Individuals spend close to half of their lives preventing, or planning for, pregnancy. As such, contraception plays a major role in patient-provider interactions. Contraception counseling and management is a common scenario encountered in the general gynecologist’s practice. Luckily, we have two evidence-based guidelines developed by the US Centers for Disease Control and Prevention (CDC) that support the provision of contraceptive care:
- US Medical Eligibility for Contraceptive Use (US-MEC),1 which provides guidance on which patients can safely use a method
- US Selected Practice Recommendations for Contraceptive Use (US-SPR),2 which provides method-specific guidance on how to use a method (including how to: initiate or start a method; manage adherence issues, such as a missed pill, etc; and manage common issues like breakthrough bleeding). Both of these guidelines are updated routinely and are publicly available online or for free, through smartphone applications.
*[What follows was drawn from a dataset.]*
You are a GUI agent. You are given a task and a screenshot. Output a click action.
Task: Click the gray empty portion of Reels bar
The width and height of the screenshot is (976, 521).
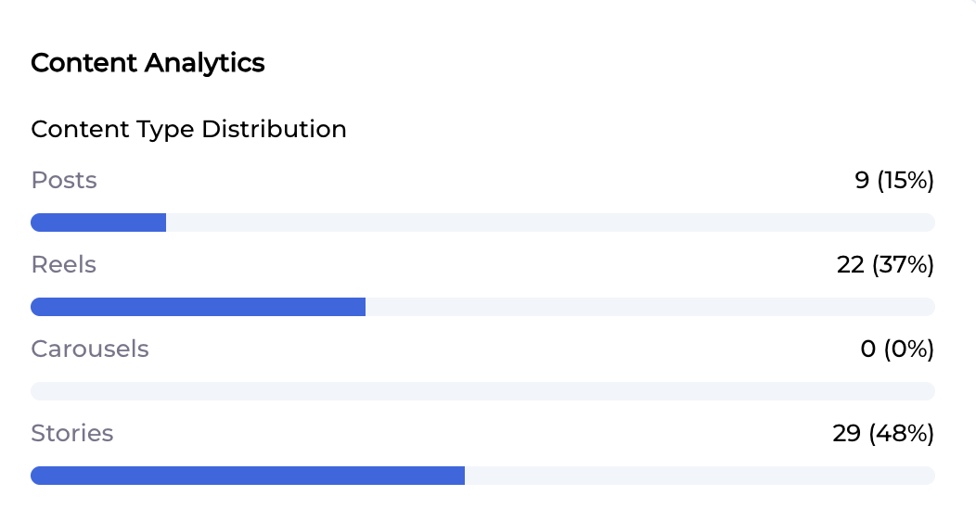(649, 307)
While most contraceptive care is straightforward, there are circumstances that require additional consideration. In this 3-part series we review 3 clinical cases, existing evidence to guide management decisions, and our recommendations. In part 1, we focus on restarting hormonal contraception after ulipristal acetate administration. In parts 2 and 3, we will discuss removal of a nonpalpable contraceptive implant and the consideration of a levonorgestrel-releasing intrauterine device (LNG-IUD) for emergency contraception.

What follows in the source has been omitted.